UIAAAN: What motivated you to volunteer at the College Art Association? What did you learn from your involvement?

Chitra: I first became academically interested during my M.B.A while choosing to complete the required summer internships at the New Museum of Contemporary Art in New York City, as well as the Krannert Art Museum and the Krannert Center for Performing Arts in Champaign-Urbana. In 1996, I was chosen to create the t-shirt design for distribution to students of the Illinois M.B.A Class of 1997, related to the Summer Olympics held in Atlanta in 1996.   

My membership and involvement in the College Art Association helped me to further my academic interests best when I served three-year terms each in the organization’s Committee for Cultural Diversity and the Committee for Studio Health and Safety Issues (for Practicing Artists). Formal academic exchanges and co-chairing/speaking during some of the CAA’s conferences greatly helped with enhancing my teaching skills in particular.

UIAAAN: What do you consider to be your greatest challenge so far, and have you been able to overcome it?

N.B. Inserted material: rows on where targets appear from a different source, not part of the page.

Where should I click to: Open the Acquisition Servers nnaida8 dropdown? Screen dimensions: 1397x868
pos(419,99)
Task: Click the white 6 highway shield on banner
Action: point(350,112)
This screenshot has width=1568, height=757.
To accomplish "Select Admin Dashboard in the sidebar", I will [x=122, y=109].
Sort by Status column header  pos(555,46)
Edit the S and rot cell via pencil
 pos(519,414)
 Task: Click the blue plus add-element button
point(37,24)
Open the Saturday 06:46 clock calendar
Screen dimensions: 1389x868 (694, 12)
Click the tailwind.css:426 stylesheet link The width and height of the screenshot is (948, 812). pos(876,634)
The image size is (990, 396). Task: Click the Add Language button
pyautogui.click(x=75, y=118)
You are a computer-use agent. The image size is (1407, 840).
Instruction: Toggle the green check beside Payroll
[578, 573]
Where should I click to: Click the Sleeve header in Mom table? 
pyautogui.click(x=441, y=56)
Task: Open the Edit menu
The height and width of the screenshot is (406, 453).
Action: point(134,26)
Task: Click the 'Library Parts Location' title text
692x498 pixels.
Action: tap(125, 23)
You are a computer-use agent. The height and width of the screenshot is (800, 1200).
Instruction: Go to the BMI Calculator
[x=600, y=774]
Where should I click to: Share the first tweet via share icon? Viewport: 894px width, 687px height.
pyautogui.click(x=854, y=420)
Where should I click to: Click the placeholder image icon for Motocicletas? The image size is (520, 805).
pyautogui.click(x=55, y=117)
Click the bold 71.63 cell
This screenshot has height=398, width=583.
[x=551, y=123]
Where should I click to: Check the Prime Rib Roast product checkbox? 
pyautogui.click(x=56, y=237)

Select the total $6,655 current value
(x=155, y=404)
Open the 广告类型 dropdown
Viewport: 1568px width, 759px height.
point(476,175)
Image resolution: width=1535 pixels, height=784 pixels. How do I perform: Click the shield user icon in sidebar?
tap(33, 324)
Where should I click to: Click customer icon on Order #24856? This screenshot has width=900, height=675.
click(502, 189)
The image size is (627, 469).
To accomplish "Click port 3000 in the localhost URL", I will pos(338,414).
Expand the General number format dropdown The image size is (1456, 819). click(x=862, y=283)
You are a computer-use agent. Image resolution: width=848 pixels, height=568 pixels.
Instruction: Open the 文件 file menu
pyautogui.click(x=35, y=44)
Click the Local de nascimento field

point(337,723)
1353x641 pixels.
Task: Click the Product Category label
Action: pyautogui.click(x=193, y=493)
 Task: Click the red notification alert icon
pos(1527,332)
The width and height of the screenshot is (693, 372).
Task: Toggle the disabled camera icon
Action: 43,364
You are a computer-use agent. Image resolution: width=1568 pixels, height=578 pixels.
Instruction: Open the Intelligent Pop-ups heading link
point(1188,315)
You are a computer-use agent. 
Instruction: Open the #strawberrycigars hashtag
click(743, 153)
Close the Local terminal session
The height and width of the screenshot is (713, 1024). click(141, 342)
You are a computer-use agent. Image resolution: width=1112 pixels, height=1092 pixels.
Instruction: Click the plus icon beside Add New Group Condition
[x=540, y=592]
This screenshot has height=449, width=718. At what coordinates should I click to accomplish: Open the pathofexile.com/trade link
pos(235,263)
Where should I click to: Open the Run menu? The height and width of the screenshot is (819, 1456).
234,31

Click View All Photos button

Chitra: I am happy to say that my only challenge has been finding extra time to create more work. With many diverse commitments within and outside the art industry, it is truly a constant challenge! To overcome it, I spend long hours beyond normal work schedules to keep up with producing new work. Since 2014, I have also been a professional artist member of the Artists Guild Gallery in Vero Beach, Florida, where my work is shown along with my fellow artists every month.